WOOD, Circuit Judge.

The only question before us in this appeal is whether Sherry DeTata’s lawsuit complaining of sex discrimination at the hands of her employer, Rollprint Packaging Products, Inc., was filed too late. Everyone agrees that she properly filed a charge of discrimination with the Equal Employment Opportunity Commission (“EEOC”); the problem centers around what happened next. The EEOC dismissed DeTata’s case, and it mailed a right-to-sue letter, but that letter never reached DeTata and was returned to the agency as undeliverable. DeTata learned about the agency’s action only when she telephoned to check on her case. At that point, the EEOC re-sent the right-to-sue letter and a copy of her file; she filed this suit within two months of receiving those materials. The district court, however, using the date of DeTata’s phone call as the beginning of the 90-day period in which she had to file her suit, granted Rollprint’s motion to dismiss on the ground that her suit was untimely. We conclude that, under the facts of this case, the telephone call did not satisfy the notice requirements of 42 U.S.C. § 2000e-5(f)(l). We therefore vacate the district court’s judgment and remand the case for further proceedings.

I

DeTata’s tenure at Rollprint was fleeting: she worked there for only eight days before the company fired her without explanation. She alleges, however, that during that short time her male colleagues subjected her to sexual advances and inappropriate comments about her physical appearance. She asserts that she experienced a “pervasive pattern of sexual harassment,” which management “condoned, fostered, and promoted.” She complained about the conduct to her immediate supervisor, and Rollprint fired her a few days later.

DeTata then contacted Jewell Bracko, the Director of the American Civil Rights Trust (“ACRT”), for assistance in drafting a letter to Rollprint and in filing an EEOC charge.
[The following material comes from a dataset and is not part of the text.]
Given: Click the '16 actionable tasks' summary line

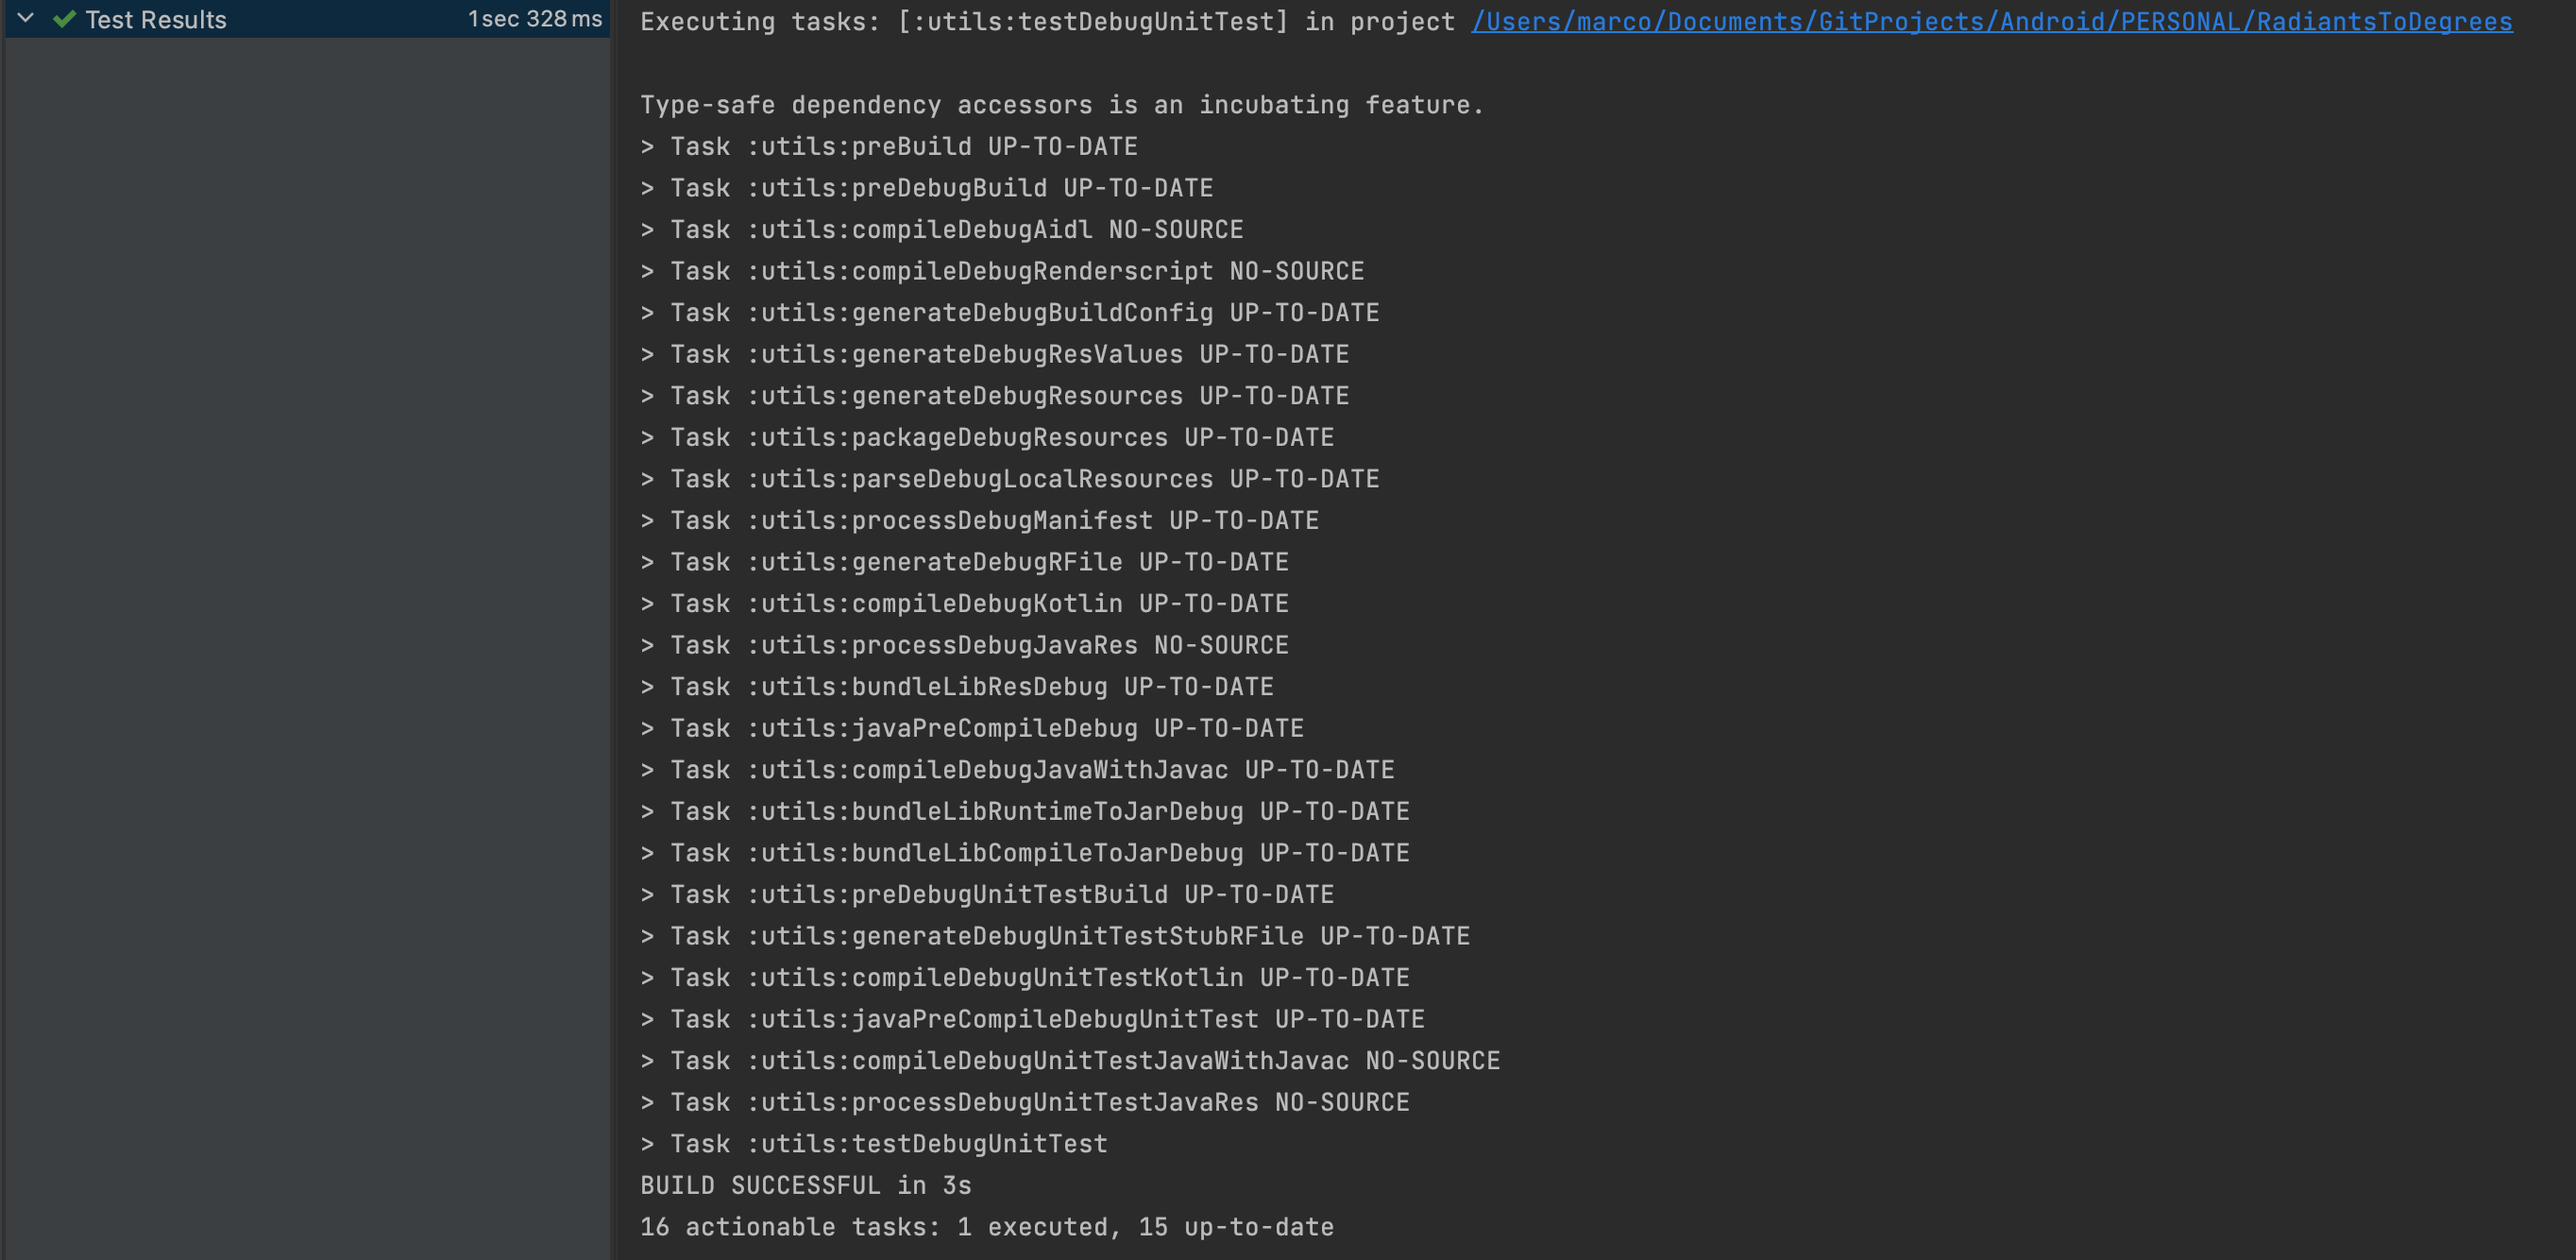Looking at the screenshot, I should pos(986,1227).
The record reveals very little about DeTata’s relationship with Bracko; it is not even clear whether DeTata ever hired Bracko to represent her before the EEOC. Rollprint insists that Bracko acted as DeTata’s attorney and, to support its contention, it points to a letter that Bracko sent to Rollprint on DeTata’s behalf. In the letter, which Bracko wrote on ACRT’s letterhead and sent on July 16, 2008 (the day after DeTata was fired), Bracko instructs Rollprint “not [to] contact Ms. De-Tata for any reason.” The letter further instructs that “any communication should be conducted through this office,” and informs Rollprint that “a civil rights complaint has been filed through [Bracko’s] office on behalf of Ms. Sherry DeTata with the EEOC for sexual harassment and retaliation.” In fact, as of then nothing had been filed. DeTata did not file her official charge with the EEOC until December 2008, and Bracko’s name does not appear on those papers. Cutting against the inference that Bracko was DeTata’s lawyer is the fact that on her intake questionnaire for the EEOC, DeTata listed Bracko as a “friend” and provided his address and telephone number in response to the question asking for “the name of a person we can contact if we are unable to reach you.” And when asked if she had “sought help about this situation from ... an attorney, or any other source,” DeTata wrote that she “contacted [the] American Civil Rights *965 Trust regarding the matter and was advised by council [sic] to file a complaint with the EEOC.”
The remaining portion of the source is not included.